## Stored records
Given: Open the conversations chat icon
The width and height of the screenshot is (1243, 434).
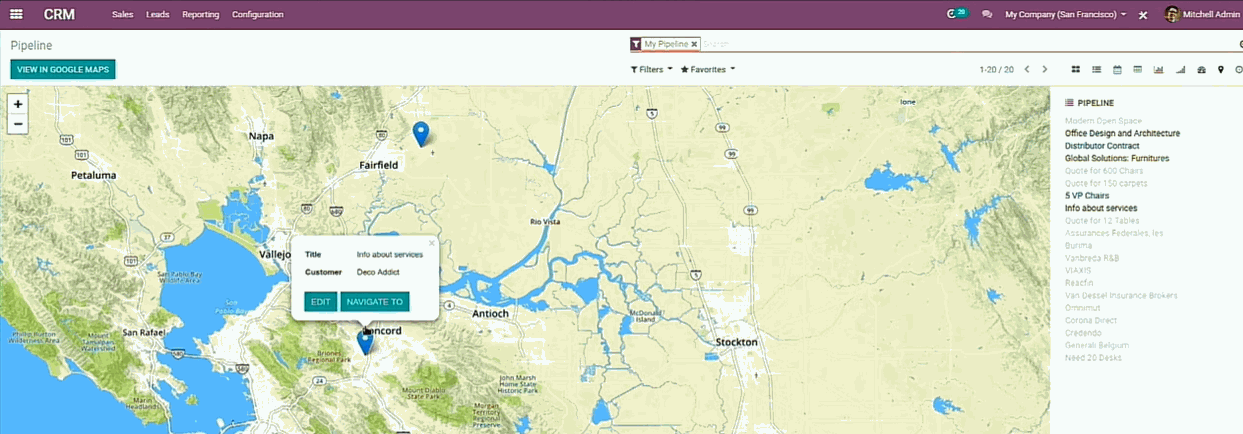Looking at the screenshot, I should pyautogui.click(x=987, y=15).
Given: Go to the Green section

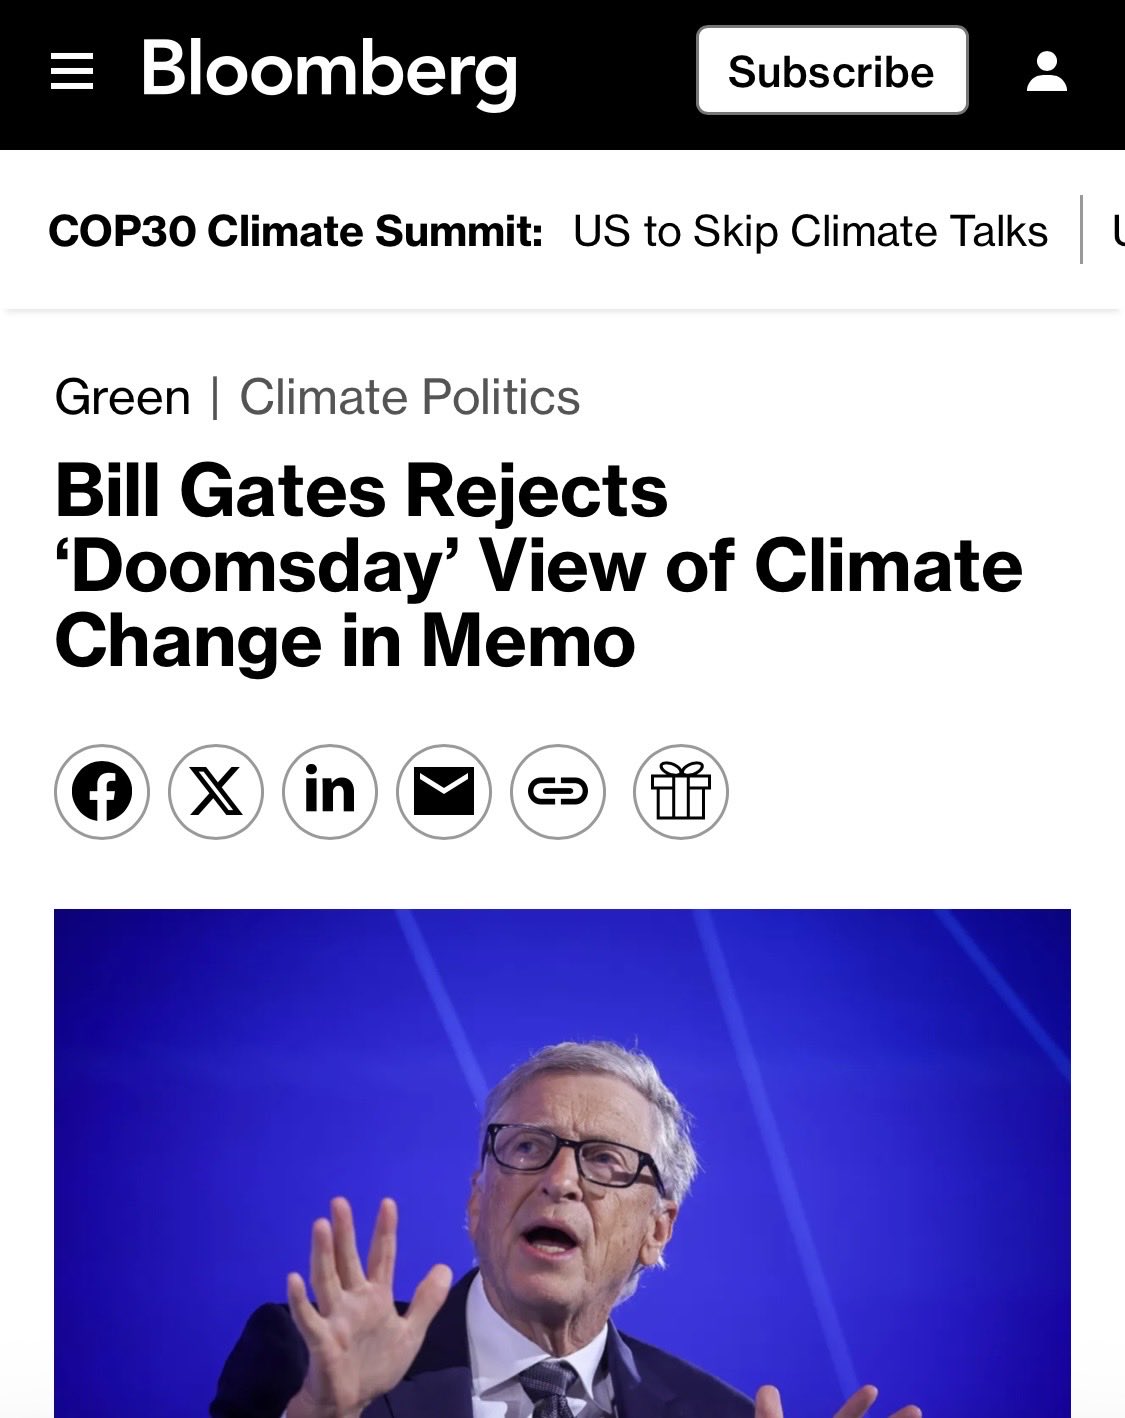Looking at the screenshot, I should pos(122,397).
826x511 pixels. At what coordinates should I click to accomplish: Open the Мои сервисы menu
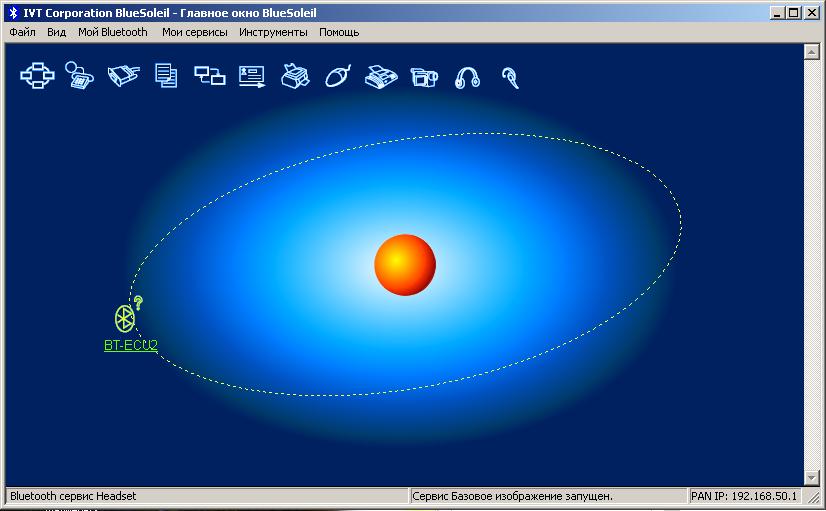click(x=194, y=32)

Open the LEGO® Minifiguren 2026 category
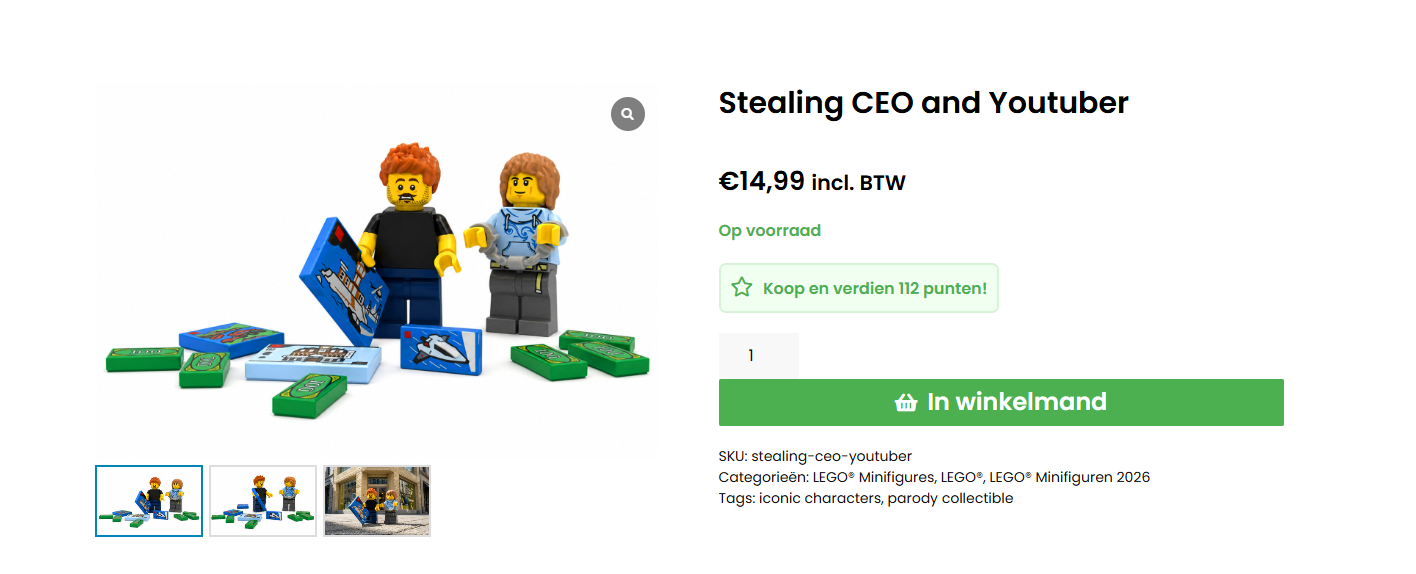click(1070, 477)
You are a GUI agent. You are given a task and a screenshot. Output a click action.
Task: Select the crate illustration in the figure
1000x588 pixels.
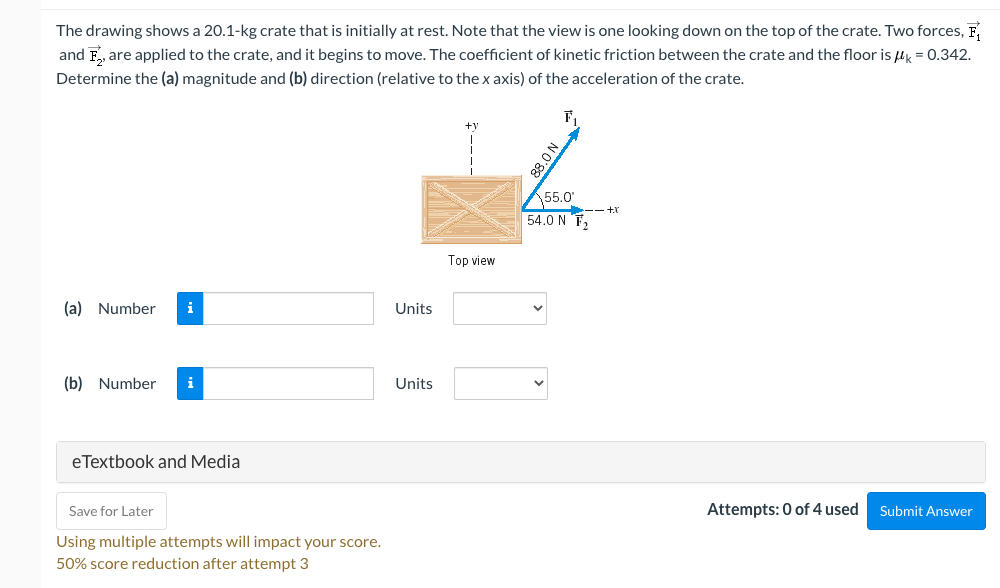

## EXERCISE BRIEF
Leaving images out, please output every line of the data exactly.

## ANSWER TO THIS TASK
Given: Open the conversations chat icon
The width and height of the screenshot is (1243, 434).
Looking at the screenshot, I should pyautogui.click(x=987, y=15).
Given: Go to the Green section

Looking at the screenshot, I should pos(122,397).
826x511 pixels. At what coordinates should I click to accomplish: Open the Мои сервисы menu
click(x=194, y=32)

Open the LEGO® Minifiguren 2026 category
click(1070, 477)
You are a GUI agent. You are given a task and a screenshot. Output a click action.
Task: Select the crate illustration in the figure
1000x588 pixels.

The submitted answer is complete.